A new paragraph immediately following existing Section 4.1 of Article 4 of the Amended and Restated Certificate of Incorporation of Carbon Natural Gas Company is hereby added to Section 4.1 and shall read as follows:

 

“Upon the filing and effectiveness of this Certificate of Amendment (the “ Effective Time ”), the shares of Common Stock of the Corporation issued and outstanding immediately prior to the Effective Time and the shares of Common Stock of the Corporation issued and held in the treasury of the Corporation, if any, immediately prior to the Effective Time are reclassified into a lesser number of shares such that each TWENTY (20) shares of such Common Stock are reclassified into ONE (1) share of Common Stock, without any further action by the Corporation or the holder thereof, subject to the treatment of fractional share interests described below (the “ Reverse Stock Split ”).
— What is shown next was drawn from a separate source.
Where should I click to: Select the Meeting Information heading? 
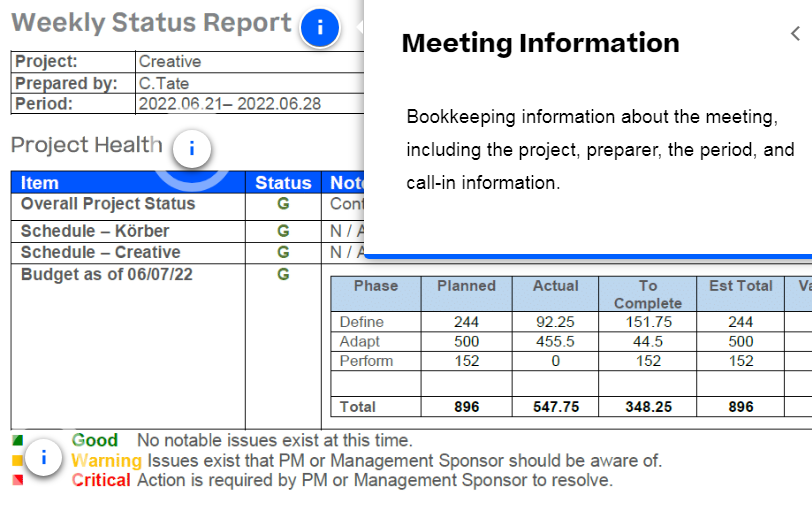point(540,43)
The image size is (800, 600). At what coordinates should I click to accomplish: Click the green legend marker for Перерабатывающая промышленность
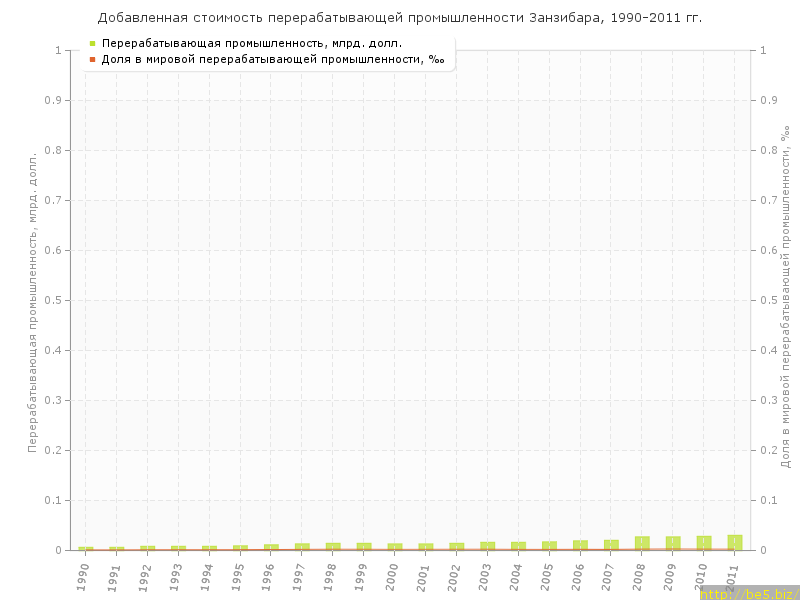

No certificates representing fractional shares of Common Stock shall be issued in connection with the Reverse Stock Split; any fractional shares which result from the Reverse Stock Split will be rounded up to the next whole share.”

 

IN WITNESS WHEREOF, the undersigned authorized officer of the Corporation, for the purpose of amending the Amended and Restated Certificate of Incorporation pursuant to the Delaware General Corporation Law, does hereby make and file this Certificate of Amendment, hereby declaring and certifying that the facts herein stated are true, and accordingly has hereunto set his hand this 21st day of February, 2017. This Certificate of Amendment shall become effective March 15, 2017.